Objective: To evaluate the role of sonographically guided small-bore chest catheters and sonographically based monitoring of fluid evacuation in rapid sclerotherapy of malignant pleural effusions.
Methods: In 50 patients with recurrent malignant pleural effusions, a 9F catheter was inserted into the pleural space under sonographic guidance. When sonography documented complete fluid evacuation, bleomycin (0.75 mg/kg) was injected via the tube. Fluid drainage was monitored for 12 hours; if fluid output was less than 100 mL, the pleural catheter was removed; otherwise, a second dose of bleomycin was administered after 24 hours. If loculations or fluid reaccumulations due to tube malfunctioning were detected, they were evacuated by sonographically guided thoracentesis, and bleomycin (1.5 mg/100 mL of fluid) was injected through the thoracentesis needle. All patients were monitored for fluid recurrence with thoracic sonography.

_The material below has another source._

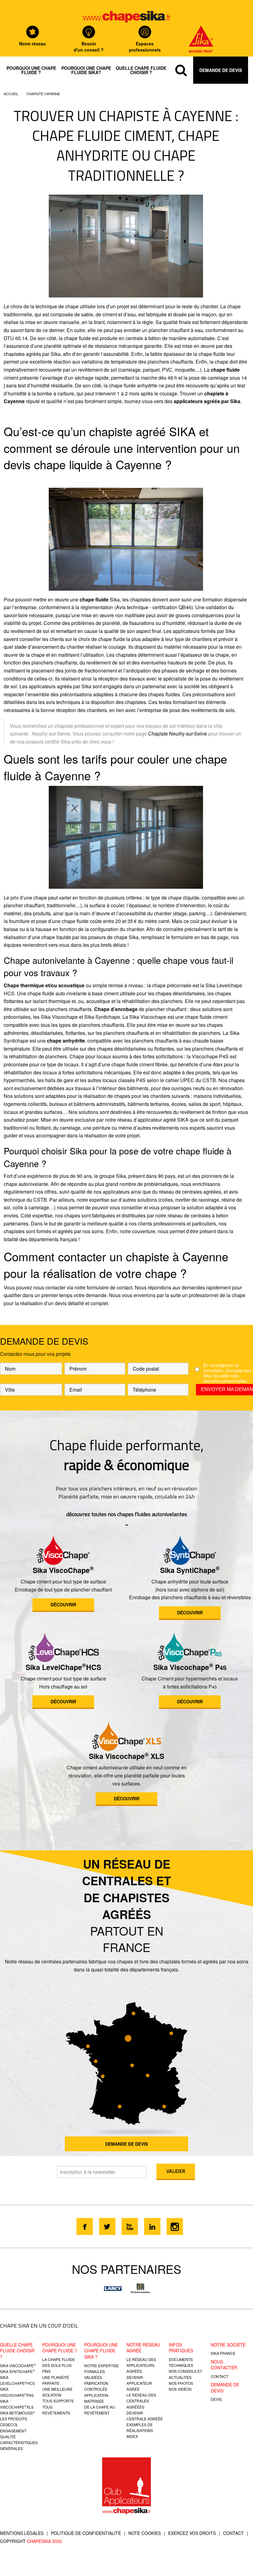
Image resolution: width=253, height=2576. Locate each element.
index (132, 2436)
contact (219, 2376)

Results: Twenty-nine patients received 1 dose of bleomycin, and 21 received 2 doses. In 11 patients with residual loculations, sonographically guided thoracentesis was performed, and bleomycin was injected into the loculations. In 29 patients, pleurodesis was completed within 24 hours; in 21, it was completed within 48 hours. The 30-day response was 84%; the long-term response was 60%. No complications or serious side effects were observed.
Conclusions: Rapid pleurodesis can be accomplished within 24 to 48 hours, with good short- and long-term responses. Thoracic sonography plays a pivotal role. It guides placement of the pleural catheter and is valuable in the monitoring of fluid evacuation for determining the right time for sclerosing agent administration and in the detection and treatment of loculations or residual pleural fluid due to tube malfunctioning.